According to Section 680.43 of the National Electrical Code, any lights hung within 10 feet of the walls of a hot tub, or within 12 feet of the water’s surface above, must be rated for use in wet locations and should be low voltage only.
Many string lights will be low voltage but may not be fully rated for wet locations.
Being weatherproof is different from being fully waterproof.
Avoid hanging string lights above a hot tub; instead, use them in the surrounding area.
You can use my guide on hanging string lights around a pool to check different ways to actually hang them safely.
Can I Add Lights Inside A Spa Or A Hot Tub?
As well as adding lights to the area around a spa or hot tub, another option is to add lights to the hot tub itself.
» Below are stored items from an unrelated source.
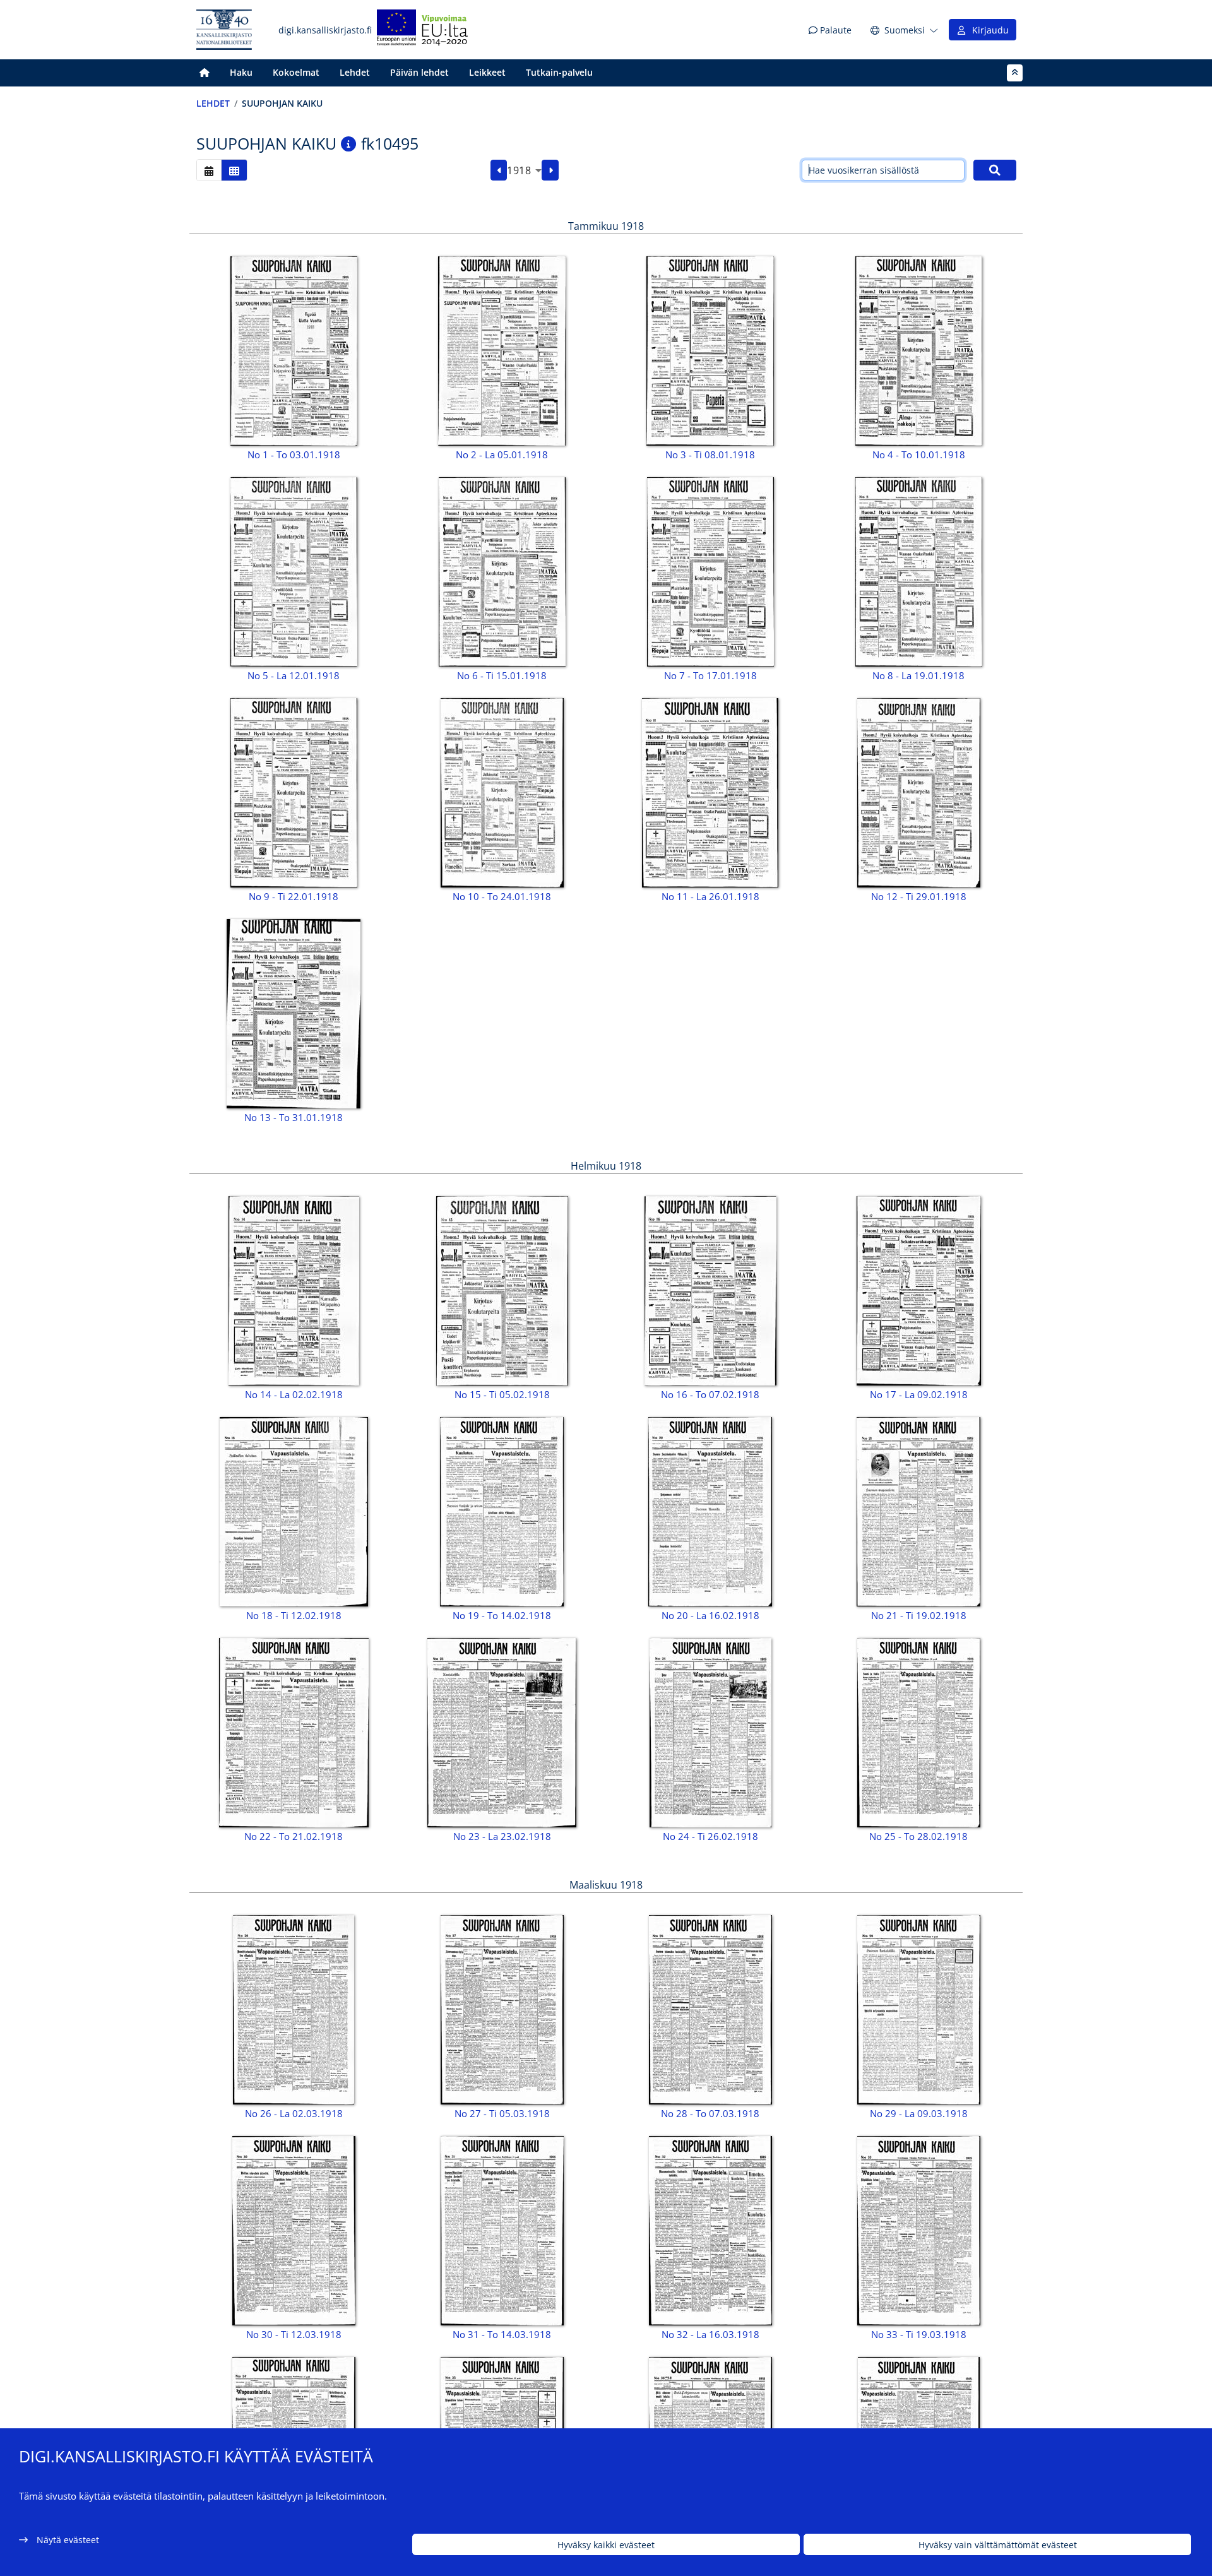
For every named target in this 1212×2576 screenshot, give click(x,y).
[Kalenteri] (209, 170)
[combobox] (524, 170)
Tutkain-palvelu (559, 72)
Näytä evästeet (68, 2540)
However, the lighting effect is reduced because of the powerful water jets, which cause a lot of diffusions.
I wouldn’t recommend using lights inside the hot tub alone – you’ll want deck lights or LED strips to illuminate the area around it.
Lights for use in water can either be floating lights or lights designed to be submerged. I wouldn’t recommend using floating lights in a hot tub, though.
If you have a floating light, it isn’t sitting still – it will be pushed around a lot, meaning the light will become distracting.
If you want to light the inside of your hot tub, opt for submerged lights.
The actual light beam will still be diffused more by the bubble jets, but at least the light fixture shouldn’t be thrown around to bash you while you enjoy the hot tub.
Do I Need Special Lighting For An Inflatable Hot Tub?
There are two sides to this question: do you need special lighting for hot tubs in general, and do you need specific lights where they are inflatable?
In general, you’ll need lights with a lower wattage for hot tubs. This is because hot tubs are smaller than swimming pools, so you don’t need quite as bright a light.
You also have less space, and lower-wattage lights will often be physically smaller too.
So look for lights advertised as being suitable for hot tubs rather than pool lights.
But do you need special ones for inflatable hot tubs?
Any LED light designed to work underwater won’t have temperature issues, whether stuck to the hard lining of a fixed hot tub or the rubber of an inflatable one.
Most submersible lights for hot tubs come with suction cup attachments, which will work just as well on the inflatable material as they will on a harder surface.
So don’t worry if your hot tub is inflatable – ensure the lights are designed for a hot tub, not a larger pool.
There are some great options for lighting up your hot tub and the surrounding area, making it much more relaxing at night.
If you’re adding a hot tub to your garden and you already have outdoor lighting in place, your priority will be on illuminating the hot tub space.
But if you’re starting from scratch, you have a blank canvas for lighting up the space in whatever way works for you.
I love how LED strip lights look around a hot tub and are used on steps, but they might not work for you, or you may prefer something else.
What options did you choose if you’ve already added hot tub lighting?